Perez, comme son nom de famille. Effet miroir, de la simplicité à la plus électrisante des noirceurs, Perez fait partie de ces quelques artistes français dont on parle, beaucoup, quand vient la nuit. Galvanisé, galvanisant, l’univers de Perez est une marche lente, sensuelle et nonchalante, le coeur sourdement tumultueux. On aime l’obscurité assumée, le romantisme exacerbé, la pop qui sourit, sans concessions, sachant bien là où elle va.
En deux albums, Perez, a convaincu, après avoir séduit avec Adam Kesher. Sa dernière évasion, Cavernes, est une palpitation plus lancinante, plus sentimentale, libre et audacieuse. Il est l’invité de choix de la prochaine PANOPLIE, vendredi 29 juin à La Java. Puis il nous donne l’exclusivité sur un nouveau remix exclusif du track Cerveau. Bonheur ! Rencontre.
Quand tu dois te présenter à quelqu’un que tu ne connais pas au beau milieu de la nuit, c’est quoi la première chose que tu balances ?
Je n’ai rien de planifié, j’essaye de faire confiance à mon imagination.
Et quand c’est le petit matin ?
Là c’est carrément un poème.
Un track pour qu’on sache qui t’es sans avoir à utiliser des mots ?
Art Department – Without you
Tu joues beaucoup en soirée, en club, ça change quoi pour toi, par rapport à la scène concert ?
En général, quand on joue en club, on joue beaucoup plus tard donc les gens sont carrément plus chauds, ça peut donner lieu à des trucs un peu fous ou absurdes, ça peut même rendre certaines personnes agressives comme cette fille qui a passé 20 minutes au premier rang à nous faire des doigts dans un club de Rennes alors qu’il y avait deux autres salles avec des dj où elle pouvait aller.
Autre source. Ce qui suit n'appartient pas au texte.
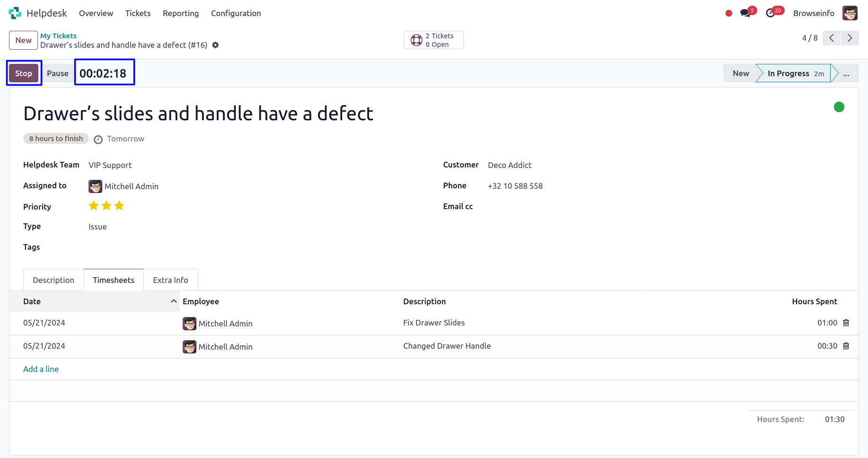Stop the ticket timer
868x458 pixels.
(24, 73)
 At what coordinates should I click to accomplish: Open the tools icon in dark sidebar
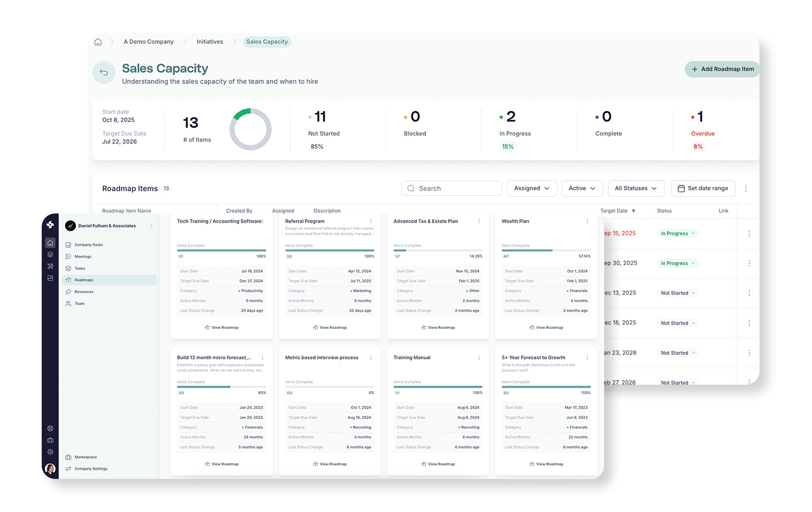50,266
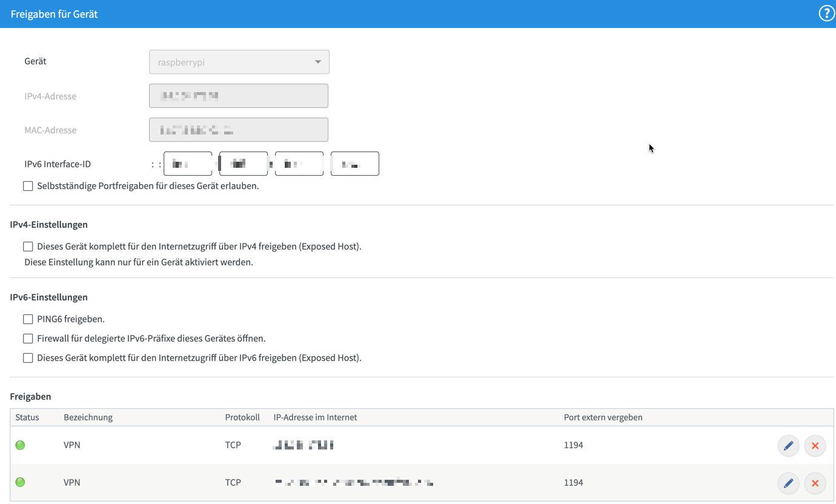
Task: Edit the first VPN port share
Action: [788, 446]
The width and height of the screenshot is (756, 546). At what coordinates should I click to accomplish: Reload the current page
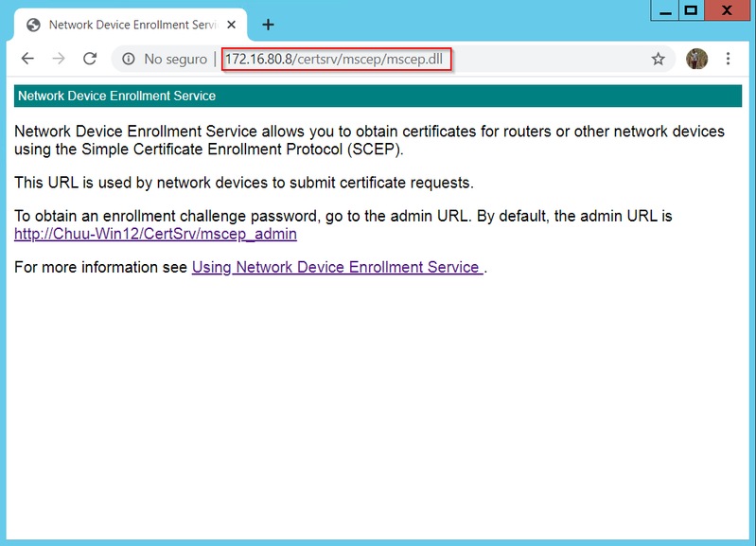tap(90, 59)

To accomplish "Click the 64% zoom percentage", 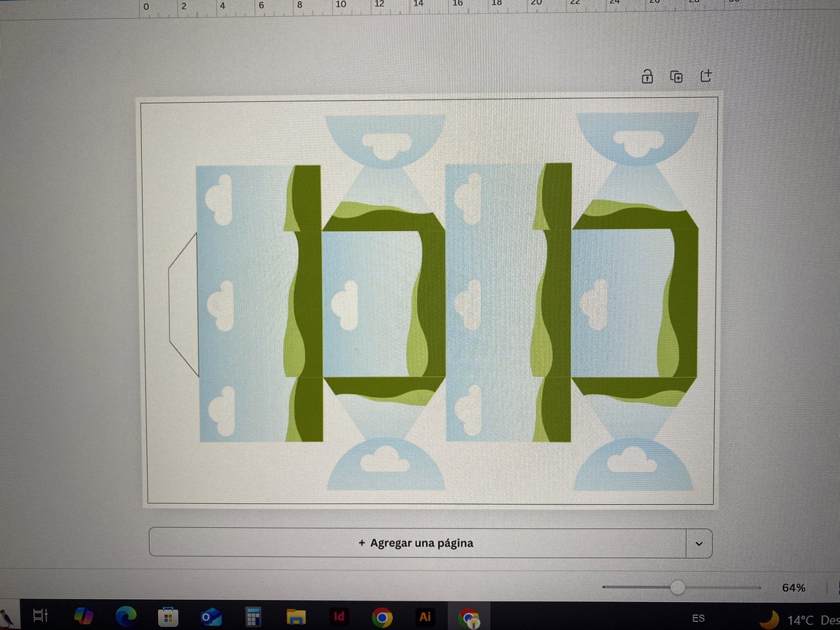I will 793,587.
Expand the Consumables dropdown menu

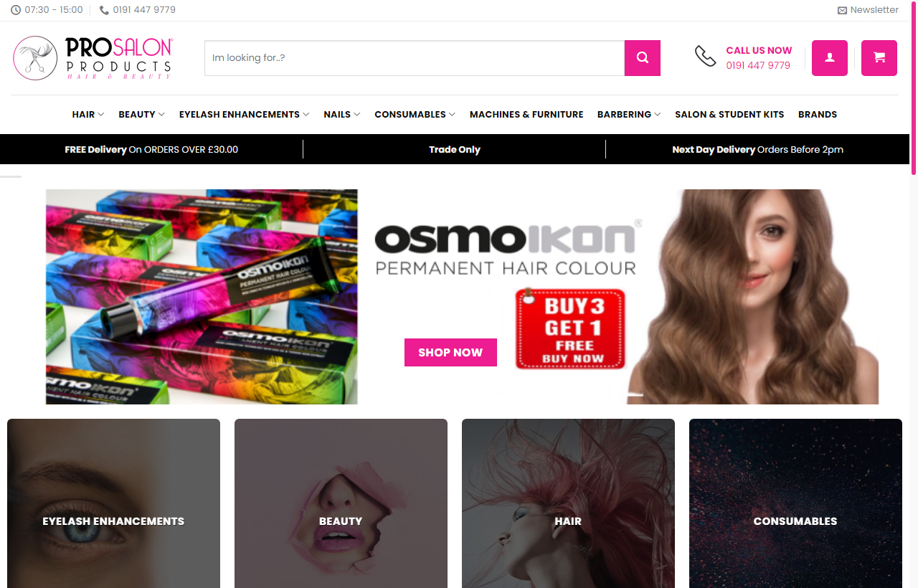coord(415,114)
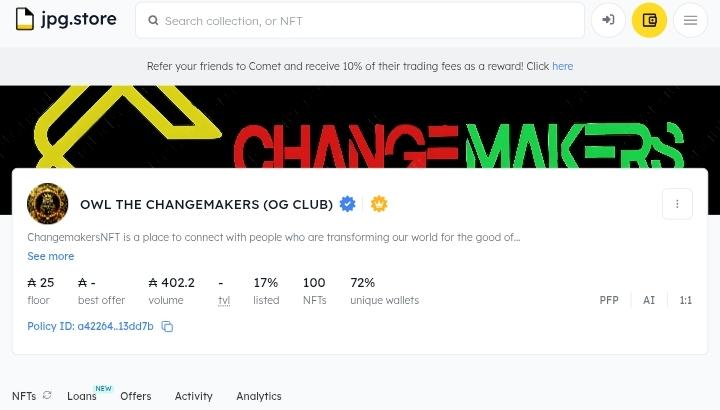Click the NFTs refresh icon
Viewport: 720px width, 410px height.
click(x=47, y=396)

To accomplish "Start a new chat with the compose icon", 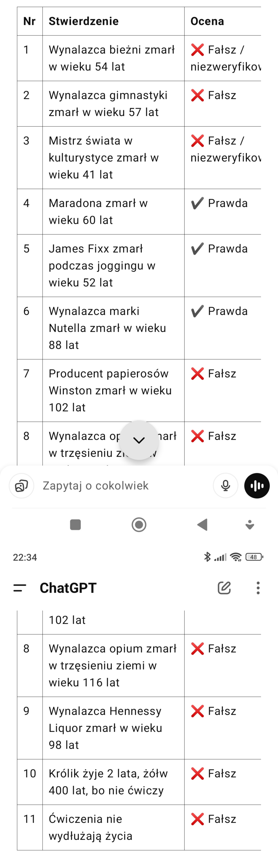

De manière générale, j’aime bien que le public soit imprévisible, ça rend les choses plus excitantes.
Tu viens d’où sinon ? Tu te souviens de tes premières fêtes ?
Je suis originaire de Bordeaux. Ca fait maintenant plus de dix ans que je vis à Paris mais c’est là-bas que j’ai commencé à sortir. Y’avait des endroits très cool à l’époque comme le Zoobizarre ou Le Fat Cat qui était un club construit au bord d’une voie ferré où j’ai vu The Hacker, Miss Kittin, David Carretta, toute cette bande. Bordeaux a la réputation d’être une ville bourgeoise, ce qui est totalement vrai, mais le monde underground peut y être assez décadent et fun. Comme c’est un milieu relativement petit comparé à Paris, c’est chouette parce que c’est moins segmenté, tu te retrouves dans des soirées avec des gens de la techno, de la pop, du métal… Tout le monde se connait, se pique amants et amantes, se tape dessus. Quand j’étais jeune, on buvait beaucoup dans la rue, au bord des quais de la Garonne ou sur les places du centre ville, et on allait en club super tard. Maintenant, les épiceries ne vendent plus d’alcool à partir de 22h. C’est chiant pour les jeunes ou tout simplement pour les gens qui veulent sortir mais n’ont pas les moyens de boire dans des bars six heures d’affilée. Et sinon, niveau musique y’a toujours eu une bonne scène à Bordeaux. A mon époque, les stars de la nuit c’était Kap Bambino.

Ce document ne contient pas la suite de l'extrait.